#### [SET PROBLEM]
Quote the material below verbatim, starting with the line that contains "The width and height of the screenshot is (1389, 868)." and going on through the line that contains "point(59,500)".
==============================
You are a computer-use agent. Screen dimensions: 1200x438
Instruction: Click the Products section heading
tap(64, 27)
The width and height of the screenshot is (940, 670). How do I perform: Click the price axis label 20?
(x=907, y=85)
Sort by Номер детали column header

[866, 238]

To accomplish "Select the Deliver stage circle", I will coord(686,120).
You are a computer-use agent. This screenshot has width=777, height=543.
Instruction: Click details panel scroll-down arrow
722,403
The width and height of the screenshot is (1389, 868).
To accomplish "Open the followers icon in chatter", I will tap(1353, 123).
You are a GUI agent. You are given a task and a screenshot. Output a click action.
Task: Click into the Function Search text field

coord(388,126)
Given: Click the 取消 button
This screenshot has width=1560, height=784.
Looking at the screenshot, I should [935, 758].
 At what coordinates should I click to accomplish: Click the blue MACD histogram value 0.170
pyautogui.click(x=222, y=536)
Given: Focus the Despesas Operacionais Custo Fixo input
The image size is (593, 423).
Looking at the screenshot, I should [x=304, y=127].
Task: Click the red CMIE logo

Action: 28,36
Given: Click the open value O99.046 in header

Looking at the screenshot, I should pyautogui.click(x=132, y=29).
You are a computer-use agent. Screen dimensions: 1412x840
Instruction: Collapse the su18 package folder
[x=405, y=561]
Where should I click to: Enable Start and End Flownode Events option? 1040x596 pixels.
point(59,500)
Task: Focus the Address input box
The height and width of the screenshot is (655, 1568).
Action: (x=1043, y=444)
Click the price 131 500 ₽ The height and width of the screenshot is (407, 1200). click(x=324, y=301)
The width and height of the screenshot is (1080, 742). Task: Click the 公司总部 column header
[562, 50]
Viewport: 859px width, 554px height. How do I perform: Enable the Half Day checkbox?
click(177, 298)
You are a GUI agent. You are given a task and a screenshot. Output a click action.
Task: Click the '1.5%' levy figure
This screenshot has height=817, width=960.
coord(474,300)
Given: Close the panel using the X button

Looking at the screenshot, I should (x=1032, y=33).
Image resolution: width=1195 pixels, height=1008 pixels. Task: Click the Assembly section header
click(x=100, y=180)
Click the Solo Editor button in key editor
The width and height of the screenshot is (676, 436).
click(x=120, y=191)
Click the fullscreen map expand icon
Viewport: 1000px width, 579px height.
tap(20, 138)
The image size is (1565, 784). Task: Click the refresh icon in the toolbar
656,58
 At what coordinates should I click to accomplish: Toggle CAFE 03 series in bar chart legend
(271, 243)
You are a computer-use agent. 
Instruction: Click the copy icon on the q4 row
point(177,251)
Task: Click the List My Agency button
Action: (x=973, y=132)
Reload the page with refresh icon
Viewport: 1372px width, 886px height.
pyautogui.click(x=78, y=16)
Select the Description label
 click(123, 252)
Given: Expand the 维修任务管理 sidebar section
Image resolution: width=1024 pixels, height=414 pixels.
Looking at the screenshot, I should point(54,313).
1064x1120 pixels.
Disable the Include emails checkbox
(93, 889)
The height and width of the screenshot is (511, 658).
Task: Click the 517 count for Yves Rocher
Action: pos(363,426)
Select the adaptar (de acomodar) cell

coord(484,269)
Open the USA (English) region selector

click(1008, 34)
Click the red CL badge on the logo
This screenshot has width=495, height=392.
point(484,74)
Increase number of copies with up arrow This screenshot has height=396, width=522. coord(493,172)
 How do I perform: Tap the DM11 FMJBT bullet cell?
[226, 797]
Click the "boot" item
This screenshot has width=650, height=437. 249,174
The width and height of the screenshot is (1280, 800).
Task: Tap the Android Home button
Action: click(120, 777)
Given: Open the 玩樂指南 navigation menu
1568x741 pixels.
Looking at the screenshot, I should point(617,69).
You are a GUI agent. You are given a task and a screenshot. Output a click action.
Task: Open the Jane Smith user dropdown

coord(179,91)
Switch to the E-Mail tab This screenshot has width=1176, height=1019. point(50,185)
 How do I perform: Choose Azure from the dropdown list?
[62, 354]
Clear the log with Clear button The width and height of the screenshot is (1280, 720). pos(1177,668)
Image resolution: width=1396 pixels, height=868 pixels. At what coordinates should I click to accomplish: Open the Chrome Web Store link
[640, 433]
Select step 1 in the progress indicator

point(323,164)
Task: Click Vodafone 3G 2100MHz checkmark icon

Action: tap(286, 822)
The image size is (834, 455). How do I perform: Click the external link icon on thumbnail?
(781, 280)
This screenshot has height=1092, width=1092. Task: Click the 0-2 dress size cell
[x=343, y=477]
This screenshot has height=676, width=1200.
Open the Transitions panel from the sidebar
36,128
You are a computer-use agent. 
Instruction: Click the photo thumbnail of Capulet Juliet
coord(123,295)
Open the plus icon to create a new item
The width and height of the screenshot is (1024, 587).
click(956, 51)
==============================
#### [EXERCISE RESPONSE]
The width and height of the screenshot is (1389, 868).
To accomplish "Open the followers icon in chatter", I will tap(1353, 123).
You are a GUI agent. You are given a task and a screenshot. Output a click action.
Task: Click into the Function Search text field

coord(388,126)
Given: Click the 取消 button
This screenshot has width=1560, height=784.
Looking at the screenshot, I should [935, 758].
 At what coordinates should I click to accomplish: Click the blue MACD histogram value 0.170
pyautogui.click(x=222, y=536)
Given: Focus the Despesas Operacionais Custo Fixo input
The image size is (593, 423).
Looking at the screenshot, I should [x=304, y=127].
Task: Click the red CMIE logo

Action: 28,36
Given: Click the open value O99.046 in header

Looking at the screenshot, I should pyautogui.click(x=132, y=29).
You are a computer-use agent. Screen dimensions: 1412x840
Instruction: Collapse the su18 package folder
[x=405, y=561]
Where should I click to: Enable Start and End Flownode Events option? 1040x596 pixels.
point(59,500)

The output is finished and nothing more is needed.